Children with fast breathing with chest-indrawing that were previously classified as “severe pneumonia” are now classified as “pneumonia with chest indrawing” and can be managed with oral amoxicillin at least 40 mg/kg/dose twice daily (80 mg/kg/d) for 5 d. Those that were previously classified as very severe disease are now classified as severe pneumonia that require hospitalization and parenteral therapy. It is expected that this simplified management will facilitate early identification and management of cases in the community and reduce mortality. The studies that contributed to revision of the recommendations have few limitations. The studies were not blinded, included large numbers of children with chest in-drawing who had wheeze and excluded sick children with radiological consolidation, those with co-morbidities, moderate to severe malnutrition and recent history of measles. The recent recommendations have two caveats. Firstly, children at high risk for treatment failure such as those with malnutrition, measles and other co-morbidities such as congenital heart diseases, cerebral palsy etc may not present with danger signs such as hypoxia, lethargy, failure to feed, convulsions or cyanosis that categorize them as severe pneumonia based on the recent recommendations. However these children are at high risk for mortality and may respond inadequately to oral amoxicillin. It is also likely that large number of children who may receive amoxicillin for fast breathing with or without chest in-drawing could have viral pneumonia, bronchiolitis or asthma, and frequent use of amoxicillin in such patients could lead to widespread antimicrobial resistance [17].
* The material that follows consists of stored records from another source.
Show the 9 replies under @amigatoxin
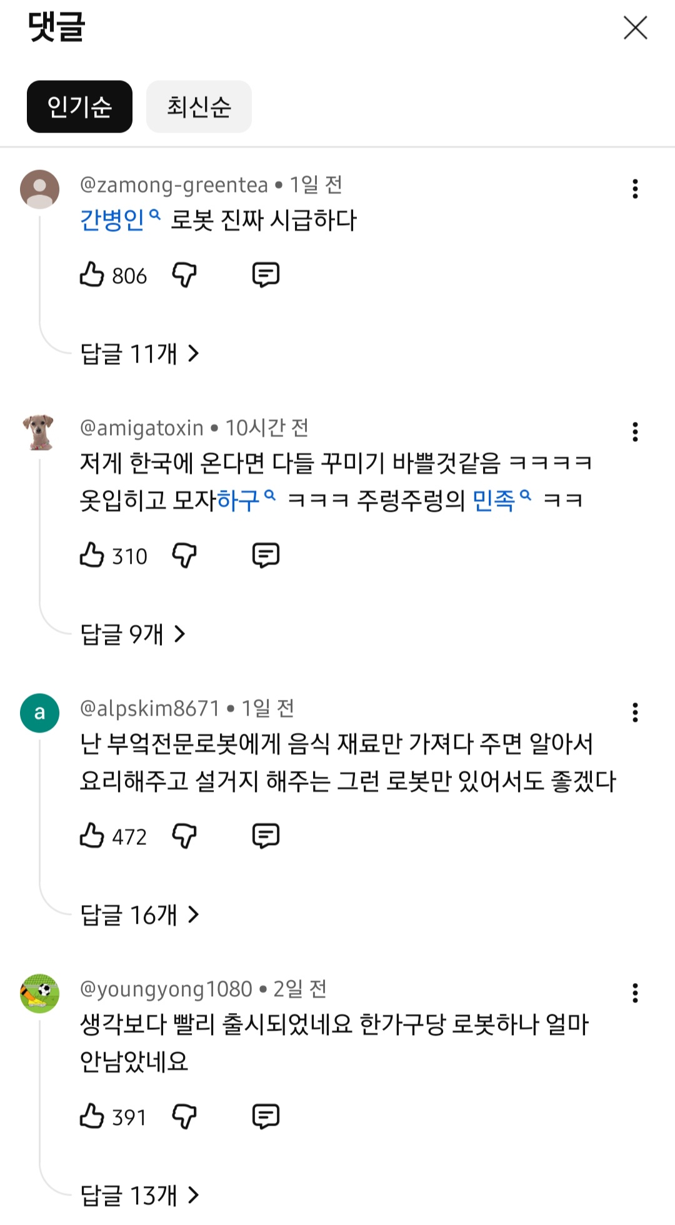The width and height of the screenshot is (675, 1225). [133, 634]
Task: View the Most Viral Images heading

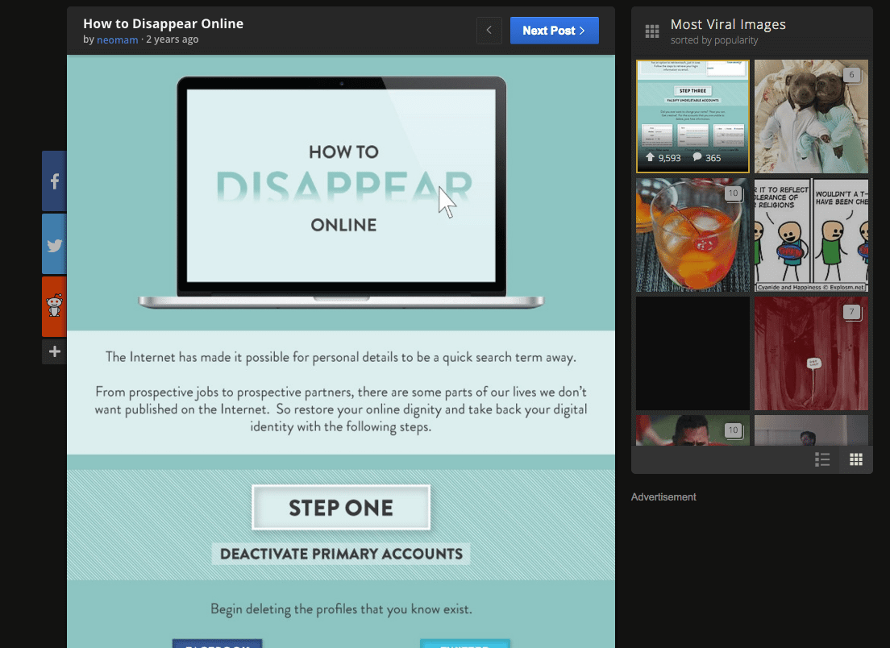Action: 728,24
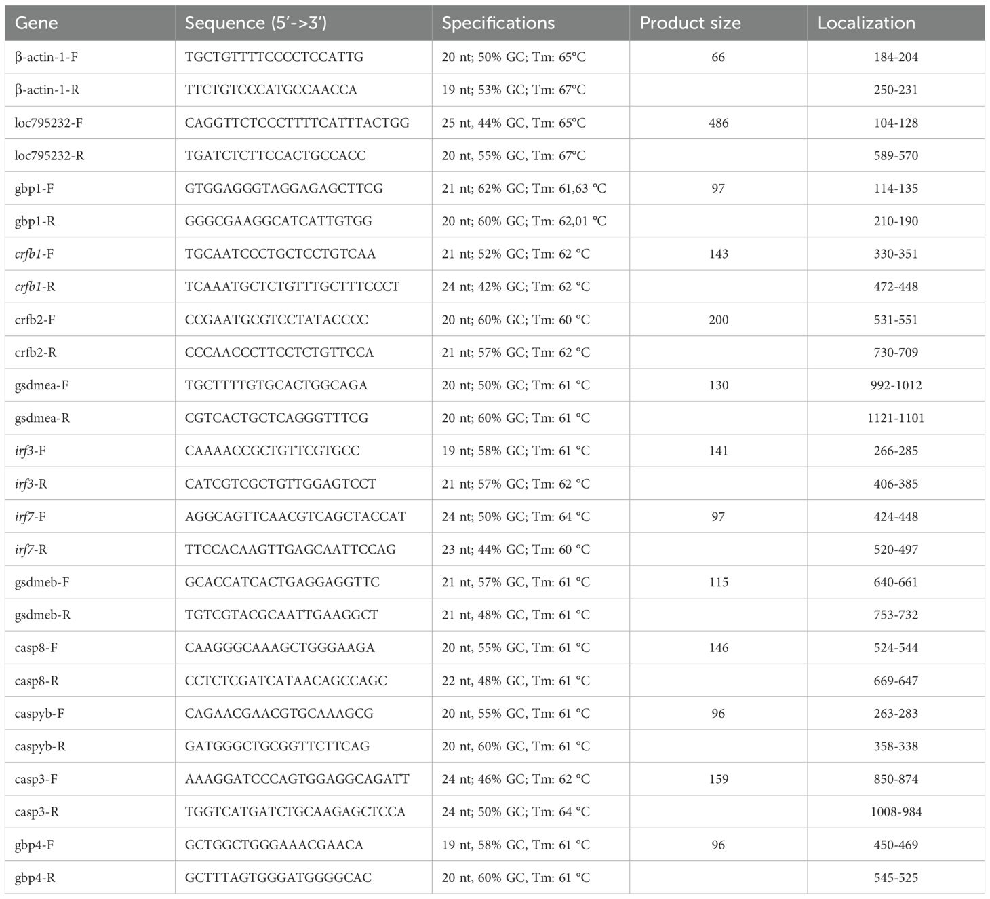Screen dimensions: 990x899
Task: Select the gbp4-R gene cell
Action: [x=35, y=877]
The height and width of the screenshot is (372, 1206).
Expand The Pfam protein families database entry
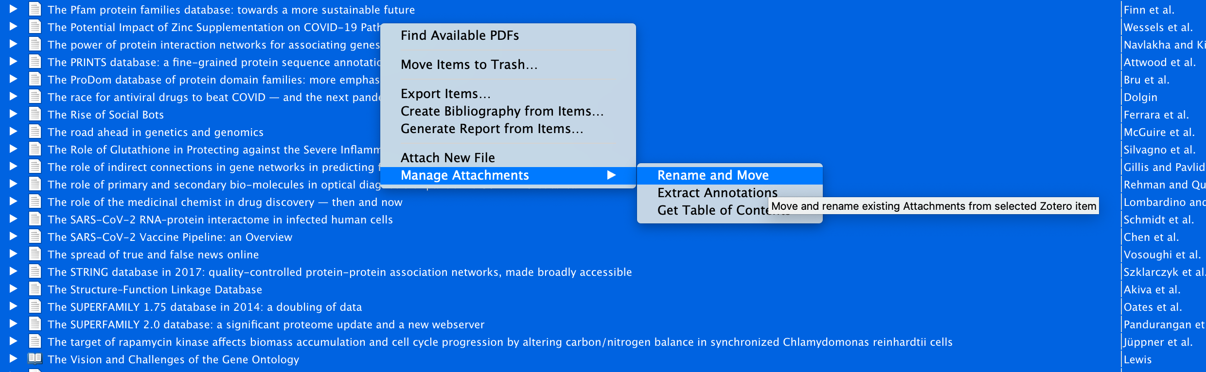pyautogui.click(x=13, y=9)
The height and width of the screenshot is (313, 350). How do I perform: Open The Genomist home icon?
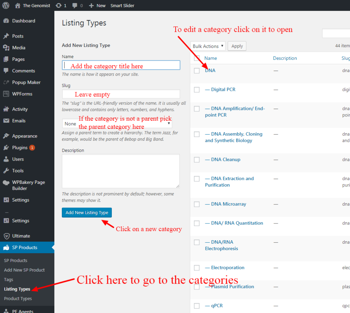point(18,5)
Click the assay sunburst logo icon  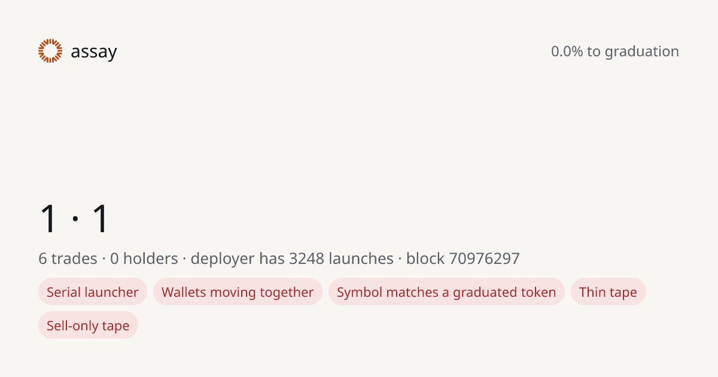(50, 51)
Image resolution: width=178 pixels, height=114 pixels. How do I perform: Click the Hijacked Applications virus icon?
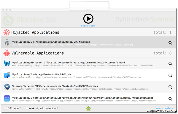7,32
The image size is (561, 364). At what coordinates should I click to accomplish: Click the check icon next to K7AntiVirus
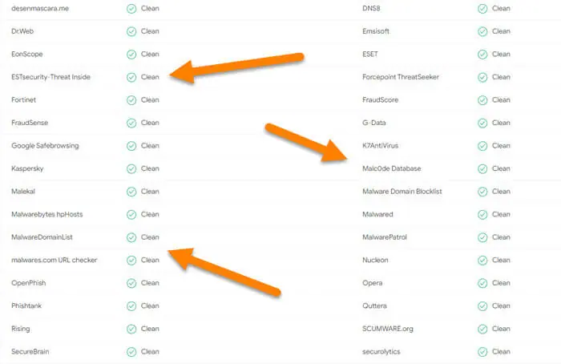point(482,146)
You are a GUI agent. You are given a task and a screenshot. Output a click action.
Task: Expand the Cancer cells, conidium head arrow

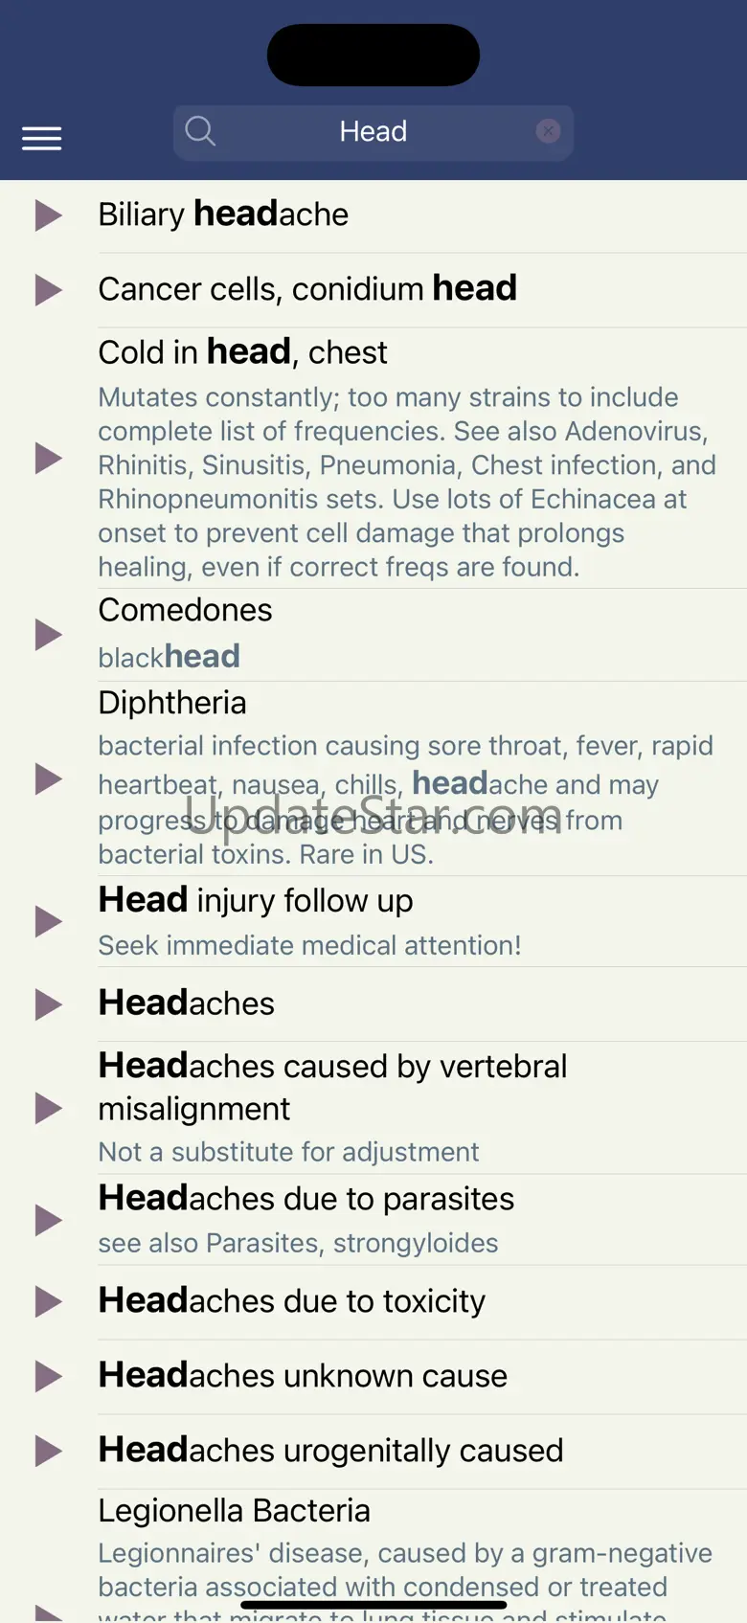click(x=48, y=290)
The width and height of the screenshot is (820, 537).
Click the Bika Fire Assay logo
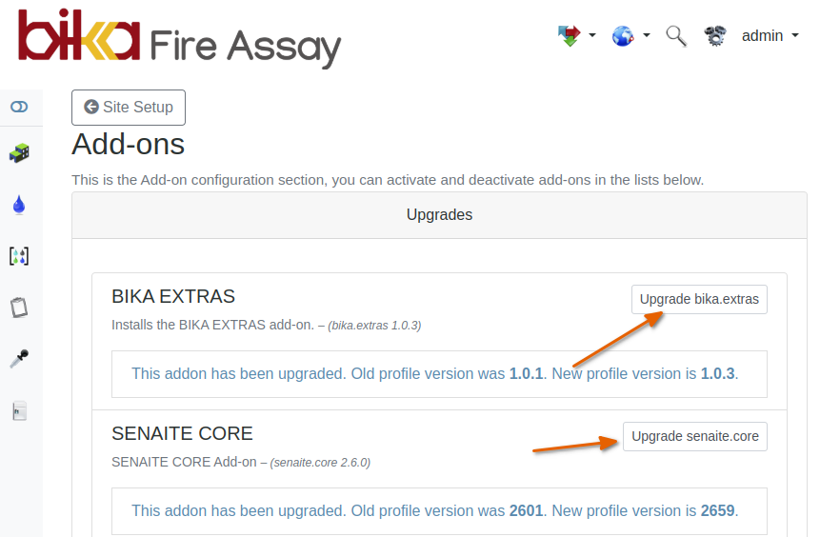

In conclusion, despite compelling evidence for use of zinc supplementation to reduce duration of acute diarrhea in children, there is significant variability in its effectiveness to prevent and treat diarrhea with no reduction in diarrhea related mortality. Therefore further research is needed to understand the reasons and the population that is most likely to be benefited. Similarly oral amoxicillin may not be universally beneficial for all patients of CAP with chest in-drawing. Therefore ongoing programmatic evaluation of its effectiveness in reducing mortality, the populations where it is most likely to be effective and its impact on anti-microbial resistance is needed.